Requirement> Answer with the exact lines of the following material from the one containing "Instruction: Toggle the" through the one containing "Expand the Configurations tree node", both end lines included.
[Start of Attachment]
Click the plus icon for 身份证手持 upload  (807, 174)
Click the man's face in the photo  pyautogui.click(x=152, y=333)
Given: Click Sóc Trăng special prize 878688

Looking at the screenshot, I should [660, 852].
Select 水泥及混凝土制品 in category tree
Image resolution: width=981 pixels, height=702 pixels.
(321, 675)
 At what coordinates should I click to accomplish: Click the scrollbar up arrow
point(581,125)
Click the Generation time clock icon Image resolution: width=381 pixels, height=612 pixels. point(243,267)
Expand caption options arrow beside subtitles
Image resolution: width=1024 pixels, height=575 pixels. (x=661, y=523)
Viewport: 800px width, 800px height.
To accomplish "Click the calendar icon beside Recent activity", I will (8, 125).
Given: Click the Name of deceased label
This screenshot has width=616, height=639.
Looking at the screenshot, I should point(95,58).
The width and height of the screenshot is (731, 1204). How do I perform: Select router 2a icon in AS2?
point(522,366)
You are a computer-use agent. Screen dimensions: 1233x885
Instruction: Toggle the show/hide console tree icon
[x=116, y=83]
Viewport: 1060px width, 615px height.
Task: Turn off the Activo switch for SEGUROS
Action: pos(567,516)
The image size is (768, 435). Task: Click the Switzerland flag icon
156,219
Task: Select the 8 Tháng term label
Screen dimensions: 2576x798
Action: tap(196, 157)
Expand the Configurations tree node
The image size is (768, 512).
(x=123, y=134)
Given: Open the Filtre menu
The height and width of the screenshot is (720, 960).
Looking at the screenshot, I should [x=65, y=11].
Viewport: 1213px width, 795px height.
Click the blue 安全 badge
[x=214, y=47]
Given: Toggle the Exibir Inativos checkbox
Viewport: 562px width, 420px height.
[End of Attachment]
Answer to this task>
Instruction: Toggle the show/hide console tree icon
[x=116, y=83]
Viewport: 1060px width, 615px height.
Task: Turn off the Activo switch for SEGUROS
Action: pos(567,516)
The image size is (768, 435). Task: Click the Switzerland flag icon
156,219
Task: Select the 8 Tháng term label
Screen dimensions: 2576x798
Action: tap(196, 157)
Expand the Configurations tree node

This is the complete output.